Sa mission l’amène à sortir du Secours populaire. Elle accompagne à leurs rendez-vous médicaux, les personnes qui ont peur de ne pas savoir gérer cela. La bénévole dynamique se rend aussi à l’université pour des ateliers préventions et de santé sexuelle. « Je suis la reine des préservatifs ! J’en distribue à pleine poignée, tout en expliquant la nécessité de se préserver des maladies sexuellement transmissibles. » Sur place, Annie-Claire est à l’écoute de cette population dont les conditions de vie se dégradent. « Quand tu les écoutes, tu découvres qu’ils vivent avec rien quand les parents se saignent déjà pour leur louer une chambre ! »

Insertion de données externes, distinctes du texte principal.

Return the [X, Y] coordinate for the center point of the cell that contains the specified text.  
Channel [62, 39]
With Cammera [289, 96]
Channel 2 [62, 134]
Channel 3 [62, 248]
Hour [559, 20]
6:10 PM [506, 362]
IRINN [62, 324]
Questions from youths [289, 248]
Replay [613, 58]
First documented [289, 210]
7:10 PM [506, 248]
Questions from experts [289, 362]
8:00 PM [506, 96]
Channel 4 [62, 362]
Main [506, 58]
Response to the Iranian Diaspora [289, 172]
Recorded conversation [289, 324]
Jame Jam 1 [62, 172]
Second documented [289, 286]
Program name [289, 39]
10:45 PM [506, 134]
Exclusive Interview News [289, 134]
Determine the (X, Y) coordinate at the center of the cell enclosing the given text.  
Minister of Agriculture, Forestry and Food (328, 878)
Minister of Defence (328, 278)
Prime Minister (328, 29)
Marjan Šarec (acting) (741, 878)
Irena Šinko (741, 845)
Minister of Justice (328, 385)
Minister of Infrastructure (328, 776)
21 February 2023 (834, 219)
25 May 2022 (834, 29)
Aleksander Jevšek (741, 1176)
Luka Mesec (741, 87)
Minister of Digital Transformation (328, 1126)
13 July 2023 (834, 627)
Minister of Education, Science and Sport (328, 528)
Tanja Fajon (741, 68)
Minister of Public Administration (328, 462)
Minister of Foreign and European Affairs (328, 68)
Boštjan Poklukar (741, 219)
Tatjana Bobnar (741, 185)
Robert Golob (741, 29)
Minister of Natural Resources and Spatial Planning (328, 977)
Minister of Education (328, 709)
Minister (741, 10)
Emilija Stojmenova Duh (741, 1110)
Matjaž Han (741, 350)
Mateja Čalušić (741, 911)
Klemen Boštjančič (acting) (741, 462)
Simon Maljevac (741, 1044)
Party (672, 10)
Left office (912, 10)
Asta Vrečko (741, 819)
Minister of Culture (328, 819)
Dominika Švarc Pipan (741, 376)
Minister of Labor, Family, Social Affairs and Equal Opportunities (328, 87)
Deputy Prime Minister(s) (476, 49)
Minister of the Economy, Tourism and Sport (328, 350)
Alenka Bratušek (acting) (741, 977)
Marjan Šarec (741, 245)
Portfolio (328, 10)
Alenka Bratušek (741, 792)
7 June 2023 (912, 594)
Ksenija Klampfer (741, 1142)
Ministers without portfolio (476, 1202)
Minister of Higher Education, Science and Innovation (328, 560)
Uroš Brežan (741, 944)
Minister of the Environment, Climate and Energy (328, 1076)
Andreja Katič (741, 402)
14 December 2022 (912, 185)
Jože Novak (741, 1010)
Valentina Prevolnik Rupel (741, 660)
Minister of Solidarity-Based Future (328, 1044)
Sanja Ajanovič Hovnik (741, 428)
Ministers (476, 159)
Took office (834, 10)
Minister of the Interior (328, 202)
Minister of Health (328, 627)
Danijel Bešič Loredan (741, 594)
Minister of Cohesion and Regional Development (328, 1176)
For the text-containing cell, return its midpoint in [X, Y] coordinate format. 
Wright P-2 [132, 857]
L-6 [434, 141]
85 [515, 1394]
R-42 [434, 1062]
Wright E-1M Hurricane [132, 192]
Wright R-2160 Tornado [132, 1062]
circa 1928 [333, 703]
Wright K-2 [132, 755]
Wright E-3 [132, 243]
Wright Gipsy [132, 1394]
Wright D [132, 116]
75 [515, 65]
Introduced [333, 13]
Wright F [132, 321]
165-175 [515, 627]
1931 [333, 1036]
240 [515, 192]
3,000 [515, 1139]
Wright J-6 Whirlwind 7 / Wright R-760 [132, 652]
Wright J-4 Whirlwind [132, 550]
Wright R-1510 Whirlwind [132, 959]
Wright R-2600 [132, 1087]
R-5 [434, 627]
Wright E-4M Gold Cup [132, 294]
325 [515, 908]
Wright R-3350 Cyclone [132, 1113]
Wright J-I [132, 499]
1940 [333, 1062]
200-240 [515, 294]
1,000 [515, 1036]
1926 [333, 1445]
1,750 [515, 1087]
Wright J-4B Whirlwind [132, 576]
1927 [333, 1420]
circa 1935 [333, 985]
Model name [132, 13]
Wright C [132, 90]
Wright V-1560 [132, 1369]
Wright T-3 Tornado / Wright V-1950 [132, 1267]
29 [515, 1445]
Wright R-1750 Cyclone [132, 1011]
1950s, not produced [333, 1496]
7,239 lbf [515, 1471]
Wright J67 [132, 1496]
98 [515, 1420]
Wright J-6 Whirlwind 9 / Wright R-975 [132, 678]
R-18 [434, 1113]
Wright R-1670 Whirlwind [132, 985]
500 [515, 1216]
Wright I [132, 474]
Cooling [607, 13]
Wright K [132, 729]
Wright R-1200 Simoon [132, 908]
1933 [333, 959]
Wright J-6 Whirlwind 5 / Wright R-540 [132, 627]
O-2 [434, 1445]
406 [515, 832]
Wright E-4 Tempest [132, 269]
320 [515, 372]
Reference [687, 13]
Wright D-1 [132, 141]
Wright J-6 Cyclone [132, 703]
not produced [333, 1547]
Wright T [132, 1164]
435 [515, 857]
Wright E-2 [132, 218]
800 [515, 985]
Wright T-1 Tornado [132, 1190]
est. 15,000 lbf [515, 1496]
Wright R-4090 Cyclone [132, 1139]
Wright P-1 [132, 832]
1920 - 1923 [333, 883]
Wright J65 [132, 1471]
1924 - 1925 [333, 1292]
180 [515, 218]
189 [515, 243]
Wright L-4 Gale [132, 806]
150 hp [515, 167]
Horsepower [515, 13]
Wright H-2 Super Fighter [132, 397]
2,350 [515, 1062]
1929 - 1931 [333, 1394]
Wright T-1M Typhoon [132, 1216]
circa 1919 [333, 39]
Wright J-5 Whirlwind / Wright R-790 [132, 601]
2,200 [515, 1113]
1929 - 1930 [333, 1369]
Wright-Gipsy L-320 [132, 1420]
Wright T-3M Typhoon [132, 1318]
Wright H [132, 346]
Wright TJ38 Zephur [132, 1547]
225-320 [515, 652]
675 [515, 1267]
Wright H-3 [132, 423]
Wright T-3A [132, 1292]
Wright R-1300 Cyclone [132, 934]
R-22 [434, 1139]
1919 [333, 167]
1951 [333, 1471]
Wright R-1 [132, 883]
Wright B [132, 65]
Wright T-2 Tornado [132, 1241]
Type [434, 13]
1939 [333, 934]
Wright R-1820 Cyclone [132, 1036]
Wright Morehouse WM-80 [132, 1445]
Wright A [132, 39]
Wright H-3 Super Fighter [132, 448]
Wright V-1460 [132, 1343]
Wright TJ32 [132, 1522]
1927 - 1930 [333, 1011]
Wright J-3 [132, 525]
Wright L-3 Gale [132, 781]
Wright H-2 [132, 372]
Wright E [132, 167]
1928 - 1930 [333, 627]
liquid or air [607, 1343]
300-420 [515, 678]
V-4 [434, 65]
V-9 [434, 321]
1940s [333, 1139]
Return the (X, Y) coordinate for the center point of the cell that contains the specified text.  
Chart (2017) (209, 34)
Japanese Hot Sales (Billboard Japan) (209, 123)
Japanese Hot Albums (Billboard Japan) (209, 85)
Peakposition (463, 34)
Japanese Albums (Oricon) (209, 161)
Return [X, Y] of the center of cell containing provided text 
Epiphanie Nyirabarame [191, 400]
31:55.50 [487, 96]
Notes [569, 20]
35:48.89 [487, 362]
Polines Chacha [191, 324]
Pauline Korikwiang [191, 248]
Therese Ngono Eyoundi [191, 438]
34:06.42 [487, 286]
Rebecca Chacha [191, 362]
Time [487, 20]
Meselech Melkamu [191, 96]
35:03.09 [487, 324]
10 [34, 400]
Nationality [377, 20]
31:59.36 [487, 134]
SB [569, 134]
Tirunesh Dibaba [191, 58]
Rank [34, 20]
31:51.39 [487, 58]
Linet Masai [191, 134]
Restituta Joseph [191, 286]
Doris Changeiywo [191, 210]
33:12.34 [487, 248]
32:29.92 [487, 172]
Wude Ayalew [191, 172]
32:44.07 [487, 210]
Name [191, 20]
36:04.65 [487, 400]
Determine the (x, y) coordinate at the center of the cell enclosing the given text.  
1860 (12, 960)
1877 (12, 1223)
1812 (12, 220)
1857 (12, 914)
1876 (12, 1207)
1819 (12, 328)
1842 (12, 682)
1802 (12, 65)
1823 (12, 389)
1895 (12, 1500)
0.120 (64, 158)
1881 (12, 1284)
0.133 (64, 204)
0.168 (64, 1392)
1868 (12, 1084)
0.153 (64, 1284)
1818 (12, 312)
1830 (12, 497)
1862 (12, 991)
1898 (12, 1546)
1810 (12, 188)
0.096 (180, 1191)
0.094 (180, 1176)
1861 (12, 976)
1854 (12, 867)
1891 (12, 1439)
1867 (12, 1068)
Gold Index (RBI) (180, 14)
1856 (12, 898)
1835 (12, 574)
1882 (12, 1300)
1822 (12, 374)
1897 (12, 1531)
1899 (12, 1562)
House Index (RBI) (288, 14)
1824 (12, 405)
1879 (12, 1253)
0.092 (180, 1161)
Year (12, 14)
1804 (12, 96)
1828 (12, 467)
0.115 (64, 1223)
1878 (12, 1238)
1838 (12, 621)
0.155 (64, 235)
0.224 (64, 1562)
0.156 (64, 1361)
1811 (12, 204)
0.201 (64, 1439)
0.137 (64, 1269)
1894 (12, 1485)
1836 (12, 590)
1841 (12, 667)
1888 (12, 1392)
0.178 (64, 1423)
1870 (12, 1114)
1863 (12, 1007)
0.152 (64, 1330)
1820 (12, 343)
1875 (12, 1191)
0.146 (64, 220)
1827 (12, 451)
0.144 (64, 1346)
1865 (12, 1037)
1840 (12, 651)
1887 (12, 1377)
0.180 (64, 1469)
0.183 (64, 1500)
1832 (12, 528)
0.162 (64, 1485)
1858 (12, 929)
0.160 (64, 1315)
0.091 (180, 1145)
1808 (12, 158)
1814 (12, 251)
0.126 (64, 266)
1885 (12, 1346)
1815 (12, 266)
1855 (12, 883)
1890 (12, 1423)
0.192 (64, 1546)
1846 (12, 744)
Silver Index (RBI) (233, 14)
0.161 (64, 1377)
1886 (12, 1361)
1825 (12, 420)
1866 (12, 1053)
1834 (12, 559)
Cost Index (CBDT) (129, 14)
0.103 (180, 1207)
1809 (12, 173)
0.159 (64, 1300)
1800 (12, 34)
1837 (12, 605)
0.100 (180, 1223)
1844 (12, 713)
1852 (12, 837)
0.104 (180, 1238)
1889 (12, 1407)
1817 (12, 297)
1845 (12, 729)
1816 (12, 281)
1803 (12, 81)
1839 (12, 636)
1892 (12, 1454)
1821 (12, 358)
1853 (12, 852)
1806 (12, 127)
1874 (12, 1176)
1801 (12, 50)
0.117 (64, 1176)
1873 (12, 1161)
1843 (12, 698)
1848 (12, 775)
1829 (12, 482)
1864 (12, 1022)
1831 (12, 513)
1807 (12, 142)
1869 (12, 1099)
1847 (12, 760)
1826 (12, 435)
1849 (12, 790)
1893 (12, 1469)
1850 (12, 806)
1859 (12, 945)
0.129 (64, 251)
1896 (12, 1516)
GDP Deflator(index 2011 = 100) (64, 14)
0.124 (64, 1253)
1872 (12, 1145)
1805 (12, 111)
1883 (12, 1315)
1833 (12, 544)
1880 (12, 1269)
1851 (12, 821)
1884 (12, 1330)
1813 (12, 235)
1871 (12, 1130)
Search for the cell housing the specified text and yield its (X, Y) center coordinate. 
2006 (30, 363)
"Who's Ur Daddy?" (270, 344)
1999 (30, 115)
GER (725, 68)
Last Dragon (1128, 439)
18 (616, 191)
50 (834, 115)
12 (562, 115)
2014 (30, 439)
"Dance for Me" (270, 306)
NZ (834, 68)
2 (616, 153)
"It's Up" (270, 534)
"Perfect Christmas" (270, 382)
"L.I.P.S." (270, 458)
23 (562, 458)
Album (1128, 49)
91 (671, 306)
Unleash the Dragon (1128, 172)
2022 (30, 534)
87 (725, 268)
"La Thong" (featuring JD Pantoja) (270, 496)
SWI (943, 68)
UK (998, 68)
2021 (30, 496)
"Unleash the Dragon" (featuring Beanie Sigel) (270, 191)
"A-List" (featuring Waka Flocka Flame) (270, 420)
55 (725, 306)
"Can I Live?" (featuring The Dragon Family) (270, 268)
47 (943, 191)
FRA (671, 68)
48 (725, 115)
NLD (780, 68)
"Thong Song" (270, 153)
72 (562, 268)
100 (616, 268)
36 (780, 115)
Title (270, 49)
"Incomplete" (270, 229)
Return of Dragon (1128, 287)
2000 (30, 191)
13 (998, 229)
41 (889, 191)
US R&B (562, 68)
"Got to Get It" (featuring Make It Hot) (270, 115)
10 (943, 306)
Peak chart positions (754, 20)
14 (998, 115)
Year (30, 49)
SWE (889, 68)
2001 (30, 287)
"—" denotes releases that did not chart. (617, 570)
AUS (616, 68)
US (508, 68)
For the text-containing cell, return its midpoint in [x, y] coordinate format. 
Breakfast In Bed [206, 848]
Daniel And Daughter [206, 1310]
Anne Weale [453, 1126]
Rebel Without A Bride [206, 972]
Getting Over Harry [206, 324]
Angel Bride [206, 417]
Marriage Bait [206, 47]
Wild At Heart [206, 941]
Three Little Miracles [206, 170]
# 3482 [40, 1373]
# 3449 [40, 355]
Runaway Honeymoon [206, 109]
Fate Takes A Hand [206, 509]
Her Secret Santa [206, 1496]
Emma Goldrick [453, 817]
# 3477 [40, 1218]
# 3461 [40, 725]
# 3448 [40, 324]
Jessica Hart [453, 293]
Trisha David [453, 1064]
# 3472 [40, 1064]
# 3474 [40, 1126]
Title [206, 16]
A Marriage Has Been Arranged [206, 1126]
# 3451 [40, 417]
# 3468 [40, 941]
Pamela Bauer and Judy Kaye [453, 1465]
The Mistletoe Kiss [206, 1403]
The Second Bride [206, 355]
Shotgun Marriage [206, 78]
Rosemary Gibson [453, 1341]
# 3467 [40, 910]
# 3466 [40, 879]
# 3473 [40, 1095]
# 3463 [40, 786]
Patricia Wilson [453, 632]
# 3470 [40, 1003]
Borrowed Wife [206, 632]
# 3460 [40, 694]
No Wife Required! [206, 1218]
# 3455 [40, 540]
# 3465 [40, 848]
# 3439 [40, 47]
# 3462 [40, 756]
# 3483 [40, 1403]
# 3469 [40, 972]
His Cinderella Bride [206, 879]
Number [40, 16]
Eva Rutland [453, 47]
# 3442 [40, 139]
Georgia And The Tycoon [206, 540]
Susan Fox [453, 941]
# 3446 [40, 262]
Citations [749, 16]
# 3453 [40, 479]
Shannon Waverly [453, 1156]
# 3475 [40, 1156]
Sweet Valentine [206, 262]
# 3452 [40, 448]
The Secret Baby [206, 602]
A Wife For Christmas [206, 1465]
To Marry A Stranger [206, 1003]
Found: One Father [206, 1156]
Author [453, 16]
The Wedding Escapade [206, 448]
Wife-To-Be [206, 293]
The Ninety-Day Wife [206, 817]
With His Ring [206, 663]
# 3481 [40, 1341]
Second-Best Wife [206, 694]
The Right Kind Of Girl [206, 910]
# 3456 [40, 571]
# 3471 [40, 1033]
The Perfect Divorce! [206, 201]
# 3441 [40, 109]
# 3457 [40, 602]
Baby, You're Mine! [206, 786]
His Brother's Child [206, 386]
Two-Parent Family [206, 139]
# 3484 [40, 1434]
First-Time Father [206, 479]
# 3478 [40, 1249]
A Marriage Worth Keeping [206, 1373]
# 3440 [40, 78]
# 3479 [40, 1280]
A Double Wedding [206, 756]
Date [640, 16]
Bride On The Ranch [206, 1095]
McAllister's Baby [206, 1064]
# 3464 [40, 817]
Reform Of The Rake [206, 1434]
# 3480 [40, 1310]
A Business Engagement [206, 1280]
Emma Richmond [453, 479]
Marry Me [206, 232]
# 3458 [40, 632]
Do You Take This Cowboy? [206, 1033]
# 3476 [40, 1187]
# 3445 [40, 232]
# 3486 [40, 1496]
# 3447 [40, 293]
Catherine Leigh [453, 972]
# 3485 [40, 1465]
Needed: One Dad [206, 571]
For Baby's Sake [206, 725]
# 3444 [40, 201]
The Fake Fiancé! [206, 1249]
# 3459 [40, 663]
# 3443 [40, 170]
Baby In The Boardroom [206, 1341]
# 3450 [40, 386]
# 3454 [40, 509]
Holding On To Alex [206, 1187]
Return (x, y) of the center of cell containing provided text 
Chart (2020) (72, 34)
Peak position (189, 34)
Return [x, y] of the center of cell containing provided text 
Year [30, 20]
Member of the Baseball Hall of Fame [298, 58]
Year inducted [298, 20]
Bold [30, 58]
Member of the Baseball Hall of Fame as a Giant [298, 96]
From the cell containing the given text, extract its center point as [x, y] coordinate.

Des séances gratuites d’ostéopathie

Depuis 2016, une consultation d’ostéopathie est proposée chaque semaine. Très grand, très doux, Mathieu accueille avec le sourire les personnes que le stress ou une vie de travail précaire font souffrir. « Ils serrent les dents, se bloquent les épaules, se plaignent du dos ou des articulations. » La séance dure entre 20 et 30 minutes, durant lesquelles le jeune diplômé multiplie les manipulations. « Un aspect important de la séance est la discussion, cela les aide à lâcher prise, à se laisser aller. » Se remettant sur ses jambes, Fatma, semble sans aucune force, prise dans ses émotions. Elle s’assoit, boit un verre d’eau le temps de reprendre ses esprits. Elle finit par repartir avec ses sacs bien garnis. « Je lui ai redonné un rendez-vous parce qu’elle a vraiment besoin de relâcher les tensions qui la travaillent », confie Mathieu en la regardant partir.